Holger Koch, Dr. rer. nat.

Source: © Volker Wiciok, Lichtblick

Scientific Head of Laboratory, Biomonitoring

Centre of Toxicology

  • Member of the Human Biomonitoring Commission of the German Environment Agency (Umweltbundesamt), Berlin
  • Co-Editor-in-Chief of International Journal of Hygiene and Environmental Health (IJHEH), Elsevier
  • Editorial board member of Environment International (EI), Elsevier


  • Dr. rer. nat., Occupational Toxicology and Food Chemistry, Institute and Outpatient Clinic of Occupational, Social and Environmental Medicine, Friedrich-Alexander-University of Erlangen, Germany, 2006
  • Certified Food Chemist, Bavarian Health and Food Safety Authority, Erlangen, Germany, 1999
  • MSc., Food Chemistry, Bayerische Julius-Maximilians University Würzburg, 1997
  • Predoctoral Training, State University of New York at Albany (SUNY) and New York State Department of Health


The primary objective of my research is to develop sensitive and specific methods for the determination of well-known or suspected "endocrine disrupting chemicals" in human blood and urine samples of individuals exposed at the workplace or via the environment.

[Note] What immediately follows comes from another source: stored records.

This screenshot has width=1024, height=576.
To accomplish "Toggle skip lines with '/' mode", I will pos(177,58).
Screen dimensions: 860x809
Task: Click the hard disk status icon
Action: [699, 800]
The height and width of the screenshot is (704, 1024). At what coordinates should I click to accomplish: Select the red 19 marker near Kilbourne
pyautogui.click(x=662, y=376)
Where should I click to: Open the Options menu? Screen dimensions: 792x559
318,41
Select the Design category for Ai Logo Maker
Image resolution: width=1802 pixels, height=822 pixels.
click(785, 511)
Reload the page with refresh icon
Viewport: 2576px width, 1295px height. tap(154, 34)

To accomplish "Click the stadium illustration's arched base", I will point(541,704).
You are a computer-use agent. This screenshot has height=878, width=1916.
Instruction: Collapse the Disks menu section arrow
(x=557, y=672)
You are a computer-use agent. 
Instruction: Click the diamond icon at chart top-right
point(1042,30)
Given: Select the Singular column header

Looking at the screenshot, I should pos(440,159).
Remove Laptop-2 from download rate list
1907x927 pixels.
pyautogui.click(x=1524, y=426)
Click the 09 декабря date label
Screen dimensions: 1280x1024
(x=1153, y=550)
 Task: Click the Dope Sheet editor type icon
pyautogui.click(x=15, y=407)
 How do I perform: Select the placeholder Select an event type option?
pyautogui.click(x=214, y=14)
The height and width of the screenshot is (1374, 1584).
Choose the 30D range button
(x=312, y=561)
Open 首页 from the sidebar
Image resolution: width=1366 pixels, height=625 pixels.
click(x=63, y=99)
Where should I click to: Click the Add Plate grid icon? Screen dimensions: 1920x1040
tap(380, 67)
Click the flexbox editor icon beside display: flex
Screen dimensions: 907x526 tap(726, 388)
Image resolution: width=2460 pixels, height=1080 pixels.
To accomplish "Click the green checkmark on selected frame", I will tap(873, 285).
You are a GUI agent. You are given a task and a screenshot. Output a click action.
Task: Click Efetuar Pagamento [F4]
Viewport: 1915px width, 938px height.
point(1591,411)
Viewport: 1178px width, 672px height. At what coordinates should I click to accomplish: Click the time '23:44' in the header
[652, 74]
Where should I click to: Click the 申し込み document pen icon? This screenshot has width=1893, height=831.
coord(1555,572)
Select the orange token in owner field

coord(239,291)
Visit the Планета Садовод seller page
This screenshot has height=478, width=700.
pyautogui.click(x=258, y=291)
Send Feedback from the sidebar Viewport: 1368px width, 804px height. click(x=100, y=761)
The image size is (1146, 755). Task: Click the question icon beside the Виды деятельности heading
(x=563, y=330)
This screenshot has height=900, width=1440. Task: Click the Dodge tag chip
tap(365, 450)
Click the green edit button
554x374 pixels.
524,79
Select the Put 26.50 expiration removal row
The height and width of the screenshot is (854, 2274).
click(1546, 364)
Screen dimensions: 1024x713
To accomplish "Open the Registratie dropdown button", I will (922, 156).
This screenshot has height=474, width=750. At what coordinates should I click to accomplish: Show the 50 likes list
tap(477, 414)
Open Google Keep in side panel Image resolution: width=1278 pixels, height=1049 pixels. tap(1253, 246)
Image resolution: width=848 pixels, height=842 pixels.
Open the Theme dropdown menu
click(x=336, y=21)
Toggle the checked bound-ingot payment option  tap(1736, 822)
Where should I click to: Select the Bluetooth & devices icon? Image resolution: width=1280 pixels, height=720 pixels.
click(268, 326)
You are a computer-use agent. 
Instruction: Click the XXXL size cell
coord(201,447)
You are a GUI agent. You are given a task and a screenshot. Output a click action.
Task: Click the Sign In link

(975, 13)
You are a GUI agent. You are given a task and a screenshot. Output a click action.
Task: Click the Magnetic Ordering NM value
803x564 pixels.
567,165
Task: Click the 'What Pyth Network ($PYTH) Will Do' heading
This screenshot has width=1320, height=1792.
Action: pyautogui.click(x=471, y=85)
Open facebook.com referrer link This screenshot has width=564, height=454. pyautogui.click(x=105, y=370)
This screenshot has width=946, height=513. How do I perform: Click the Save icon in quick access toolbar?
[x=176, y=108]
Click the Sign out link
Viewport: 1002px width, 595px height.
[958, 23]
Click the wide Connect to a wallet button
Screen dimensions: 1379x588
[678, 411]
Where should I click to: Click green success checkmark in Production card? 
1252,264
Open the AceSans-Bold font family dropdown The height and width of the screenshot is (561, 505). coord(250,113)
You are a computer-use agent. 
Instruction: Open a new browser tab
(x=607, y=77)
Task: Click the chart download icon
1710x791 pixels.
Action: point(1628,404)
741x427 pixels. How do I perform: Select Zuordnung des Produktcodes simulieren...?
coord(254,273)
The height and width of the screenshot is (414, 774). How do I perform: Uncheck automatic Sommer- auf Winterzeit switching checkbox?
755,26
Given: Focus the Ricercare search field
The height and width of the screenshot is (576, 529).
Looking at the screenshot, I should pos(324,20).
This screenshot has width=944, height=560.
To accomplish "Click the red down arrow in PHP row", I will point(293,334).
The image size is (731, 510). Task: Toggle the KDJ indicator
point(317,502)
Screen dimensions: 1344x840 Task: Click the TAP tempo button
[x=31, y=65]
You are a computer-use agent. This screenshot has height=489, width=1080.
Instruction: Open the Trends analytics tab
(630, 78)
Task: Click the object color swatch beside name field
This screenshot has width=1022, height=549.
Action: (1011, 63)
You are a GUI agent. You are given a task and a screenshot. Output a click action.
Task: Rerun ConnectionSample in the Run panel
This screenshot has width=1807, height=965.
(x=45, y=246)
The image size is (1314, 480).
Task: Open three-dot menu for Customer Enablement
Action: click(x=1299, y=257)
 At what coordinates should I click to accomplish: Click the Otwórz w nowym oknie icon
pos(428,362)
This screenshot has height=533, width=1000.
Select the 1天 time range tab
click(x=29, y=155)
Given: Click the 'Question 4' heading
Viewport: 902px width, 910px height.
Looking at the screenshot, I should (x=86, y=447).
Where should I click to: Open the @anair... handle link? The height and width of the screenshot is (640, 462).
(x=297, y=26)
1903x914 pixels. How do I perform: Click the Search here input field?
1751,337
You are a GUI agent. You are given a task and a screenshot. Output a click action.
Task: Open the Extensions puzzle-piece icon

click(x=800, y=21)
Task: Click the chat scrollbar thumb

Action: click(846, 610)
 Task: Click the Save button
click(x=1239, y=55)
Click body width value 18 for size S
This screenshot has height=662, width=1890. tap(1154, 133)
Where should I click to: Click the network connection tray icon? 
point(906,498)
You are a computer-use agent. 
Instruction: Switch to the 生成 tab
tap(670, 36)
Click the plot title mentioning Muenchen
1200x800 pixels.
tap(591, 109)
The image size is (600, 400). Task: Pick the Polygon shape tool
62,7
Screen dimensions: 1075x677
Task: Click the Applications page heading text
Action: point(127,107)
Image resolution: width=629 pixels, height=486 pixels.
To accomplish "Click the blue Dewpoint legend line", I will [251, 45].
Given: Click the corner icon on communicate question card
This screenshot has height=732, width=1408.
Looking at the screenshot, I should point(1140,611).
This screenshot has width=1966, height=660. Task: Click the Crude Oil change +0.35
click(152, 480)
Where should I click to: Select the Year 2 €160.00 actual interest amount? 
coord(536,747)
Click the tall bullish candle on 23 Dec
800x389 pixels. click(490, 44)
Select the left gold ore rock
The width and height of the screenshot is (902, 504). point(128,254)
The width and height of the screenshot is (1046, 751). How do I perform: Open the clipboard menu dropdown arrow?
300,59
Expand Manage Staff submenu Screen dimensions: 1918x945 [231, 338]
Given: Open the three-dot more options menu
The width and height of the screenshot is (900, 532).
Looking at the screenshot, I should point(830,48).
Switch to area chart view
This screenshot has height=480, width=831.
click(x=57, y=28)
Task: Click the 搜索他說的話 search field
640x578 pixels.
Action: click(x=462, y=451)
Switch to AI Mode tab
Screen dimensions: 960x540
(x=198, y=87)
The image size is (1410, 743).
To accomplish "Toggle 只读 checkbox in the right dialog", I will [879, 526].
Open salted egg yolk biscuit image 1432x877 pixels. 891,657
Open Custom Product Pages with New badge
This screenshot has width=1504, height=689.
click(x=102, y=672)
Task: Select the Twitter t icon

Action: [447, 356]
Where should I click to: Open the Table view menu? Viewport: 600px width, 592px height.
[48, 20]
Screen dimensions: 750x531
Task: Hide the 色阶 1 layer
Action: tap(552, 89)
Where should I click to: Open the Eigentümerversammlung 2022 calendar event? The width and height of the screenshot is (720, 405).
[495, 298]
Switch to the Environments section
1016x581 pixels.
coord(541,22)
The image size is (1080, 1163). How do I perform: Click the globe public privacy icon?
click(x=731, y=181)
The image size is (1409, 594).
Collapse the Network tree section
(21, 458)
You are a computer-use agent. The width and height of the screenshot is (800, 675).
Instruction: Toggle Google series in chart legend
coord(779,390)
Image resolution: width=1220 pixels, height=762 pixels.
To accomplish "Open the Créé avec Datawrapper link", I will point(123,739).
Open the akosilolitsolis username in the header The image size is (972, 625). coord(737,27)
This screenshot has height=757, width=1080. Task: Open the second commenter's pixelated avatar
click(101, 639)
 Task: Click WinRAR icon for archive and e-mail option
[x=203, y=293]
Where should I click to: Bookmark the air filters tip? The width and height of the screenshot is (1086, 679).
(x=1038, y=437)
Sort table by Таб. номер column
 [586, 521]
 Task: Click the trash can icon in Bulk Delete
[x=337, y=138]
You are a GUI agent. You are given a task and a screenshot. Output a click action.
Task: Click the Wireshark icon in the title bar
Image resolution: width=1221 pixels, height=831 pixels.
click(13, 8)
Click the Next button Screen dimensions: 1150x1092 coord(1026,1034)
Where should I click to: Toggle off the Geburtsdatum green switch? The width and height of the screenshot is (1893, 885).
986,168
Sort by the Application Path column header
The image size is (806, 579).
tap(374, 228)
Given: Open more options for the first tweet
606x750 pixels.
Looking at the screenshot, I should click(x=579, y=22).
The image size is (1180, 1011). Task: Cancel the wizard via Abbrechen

Particular focus is on phthalates (e.g. DEHP, DBP, DINP, etc.) and their substitutes (DINCH, terephthalates, adipates), non-persistent pesticides and fungizides (e.g. organophosphorus compounds, pyrethoids, vinclozoline, etc.), UV-filters and solvents by using 2-dimensional high performance liquid chromatography and tandem mass spectrometry (LC-MS/MS) as well as metals (e.g. cadmium and manganese) employing atomic absorption spectroscopy or ICP-MS. Particular focus is also on the metabolism and elimination kinetics of these compounds in-vivo. For this purpose, stable isotope labelled compounds are ingested by volunteers or in animal experiments and blood and urine are subsequently analysed for suspected metabolites. Overall aim is to identify appropriate biomarkers of exposure which in turn can be used in larger-scale molecular epidemiological studies to provide additional data for risk assessment in humans, in particular possible susceptible subgroups such as children and persons in reproductive age. Finally, the data can be used to identify causal relationships between exposure and endocrine effects in humans.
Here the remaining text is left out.